A reverse mortgage boom and making things easier for first time buyers could be on the cards next year
Mike Callaghan’s Retirement Income Report has been seized by Josh Frydenberg as evidence that that the legislated Superannuation increase to 12.5% would, in fact, create an earnings shortfall of 2% over an employee’s working life, and accordingly, a hit to tax revenues.
And with that news, the AFR has reported that the Morrison government is planning to make some major changes in the way we view retirement – most importantly with regards to recognising just how important real estate is in the retirement planning process.
Frydenberg has focused on the home as a potential pension source – and that could mean a big change in the way we view reverse mortgages
“The report points out how important home ownership is to people’s security in retirement,” he said. “It points out that around 76% of people over the age of 65 own their own home and that as a consequence, this allows them to have more discretionary income and it also provides an opportunity for them to draw down on the equity in their home in retirement."
“Accessing small amounts of equity in your home can allow retirees to amp up their retirement income at a time when it suits them and amp it back down when they have more available money.”
Noting the fact that the median age of homebuyers is increasing – from 24 in 1981 up to 33 by 2016, the report also recommended that it would be worth considering options to allow early access to super.
“Some countries have a more open approach to early access to retirement savings.

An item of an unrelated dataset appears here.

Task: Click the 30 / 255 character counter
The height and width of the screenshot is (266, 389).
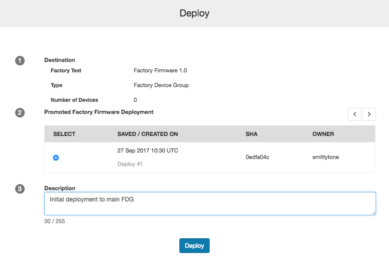Action: [x=54, y=221]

For example, in the US there is an option to access retirement funds early without any assessment of need, but the funds released are taxed as income at marginal rates plus a 10% penalty,” the report stated.

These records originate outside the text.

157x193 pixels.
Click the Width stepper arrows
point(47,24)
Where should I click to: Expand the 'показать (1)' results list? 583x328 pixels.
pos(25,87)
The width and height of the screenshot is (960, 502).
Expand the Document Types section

Although the family home is currently exempted from the age pension assets test, the report points out that the current legislation allows tenants to have $210,500 of assets before having their pension cut, while the median value of a pensioner’s home is $560,000.
“Exempting the principal residence may incentivise people to put too much money into their home,” the report stated. This may include spending more than necessary on renovations or choosing not to downsize to avoid reducing age pension payments when the equity is turned into cash.
Any changes are likely to be introduced in next May’s budget – two months before the planned 0.5% hike in super contributions.